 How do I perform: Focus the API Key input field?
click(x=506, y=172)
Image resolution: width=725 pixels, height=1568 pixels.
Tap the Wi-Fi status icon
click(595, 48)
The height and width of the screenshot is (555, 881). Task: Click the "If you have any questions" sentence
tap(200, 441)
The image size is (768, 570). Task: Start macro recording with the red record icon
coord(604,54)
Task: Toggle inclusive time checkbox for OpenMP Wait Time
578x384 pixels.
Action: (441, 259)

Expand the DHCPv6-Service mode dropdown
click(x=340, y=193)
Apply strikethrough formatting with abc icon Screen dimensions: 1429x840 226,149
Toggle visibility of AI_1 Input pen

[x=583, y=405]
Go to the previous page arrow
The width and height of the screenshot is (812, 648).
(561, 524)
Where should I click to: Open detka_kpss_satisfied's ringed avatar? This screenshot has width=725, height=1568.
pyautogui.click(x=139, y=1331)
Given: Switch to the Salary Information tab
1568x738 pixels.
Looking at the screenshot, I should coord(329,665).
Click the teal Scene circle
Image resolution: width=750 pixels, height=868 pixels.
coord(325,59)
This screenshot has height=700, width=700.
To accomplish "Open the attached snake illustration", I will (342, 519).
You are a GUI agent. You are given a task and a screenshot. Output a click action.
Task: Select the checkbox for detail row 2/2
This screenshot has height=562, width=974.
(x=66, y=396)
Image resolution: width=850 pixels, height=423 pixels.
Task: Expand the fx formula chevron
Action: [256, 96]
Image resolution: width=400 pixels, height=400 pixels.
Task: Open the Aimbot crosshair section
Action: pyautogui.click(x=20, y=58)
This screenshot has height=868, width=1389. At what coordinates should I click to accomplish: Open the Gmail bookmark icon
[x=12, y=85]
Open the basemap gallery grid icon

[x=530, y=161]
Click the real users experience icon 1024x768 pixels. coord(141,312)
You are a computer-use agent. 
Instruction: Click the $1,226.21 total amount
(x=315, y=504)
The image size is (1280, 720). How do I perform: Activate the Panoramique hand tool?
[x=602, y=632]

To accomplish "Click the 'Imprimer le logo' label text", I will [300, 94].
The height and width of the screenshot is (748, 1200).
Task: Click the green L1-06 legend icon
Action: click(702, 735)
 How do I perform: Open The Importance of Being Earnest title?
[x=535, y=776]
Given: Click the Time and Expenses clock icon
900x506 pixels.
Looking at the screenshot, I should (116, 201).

========

Required work: Copy the listing above. Match every line exactly.

Exercise response:
 How do I perform: Focus the API Key input field?
click(x=506, y=172)
Image resolution: width=725 pixels, height=1568 pixels.
Tap the Wi-Fi status icon
click(595, 48)
The height and width of the screenshot is (555, 881). Task: Click the "If you have any questions" sentence
tap(200, 441)
The image size is (768, 570). Task: Start macro recording with the red record icon
coord(604,54)
Task: Toggle inclusive time checkbox for OpenMP Wait Time
578x384 pixels.
Action: (441, 259)

Expand the DHCPv6-Service mode dropdown
click(x=340, y=193)
Apply strikethrough formatting with abc icon Screen dimensions: 1429x840 226,149
Toggle visibility of AI_1 Input pen

[x=583, y=405]
Go to the previous page arrow
The width and height of the screenshot is (812, 648).
(561, 524)
Where should I click to: Open detka_kpss_satisfied's ringed avatar? This screenshot has width=725, height=1568.
pyautogui.click(x=139, y=1331)
Given: Switch to the Salary Information tab
1568x738 pixels.
Looking at the screenshot, I should coord(329,665).
Click the teal Scene circle
Image resolution: width=750 pixels, height=868 pixels.
coord(325,59)
This screenshot has height=700, width=700.
To accomplish "Open the attached snake illustration", I will (342, 519).
You are a GUI agent. You are given a task and a screenshot. Output a click action.
Task: Select the checkbox for detail row 2/2
This screenshot has height=562, width=974.
(x=66, y=396)
Image resolution: width=850 pixels, height=423 pixels.
Task: Expand the fx formula chevron
Action: [256, 96]
Image resolution: width=400 pixels, height=400 pixels.
Task: Open the Aimbot crosshair section
Action: pyautogui.click(x=20, y=58)
This screenshot has height=868, width=1389. At what coordinates should I click to accomplish: Open the Gmail bookmark icon
[x=12, y=85]
Open the basemap gallery grid icon

[x=530, y=161]
Click the real users experience icon 1024x768 pixels. coord(141,312)
You are a computer-use agent. 
Instruction: Click the $1,226.21 total amount
(x=315, y=504)
The image size is (1280, 720). How do I perform: Activate the Panoramique hand tool?
[x=602, y=632]

To accomplish "Click the 'Imprimer le logo' label text", I will [300, 94].
The height and width of the screenshot is (748, 1200).
Task: Click the green L1-06 legend icon
Action: click(702, 735)
 How do I perform: Open The Importance of Being Earnest title?
[x=535, y=776]
Given: Click the Time and Expenses clock icon
900x506 pixels.
Looking at the screenshot, I should (116, 201).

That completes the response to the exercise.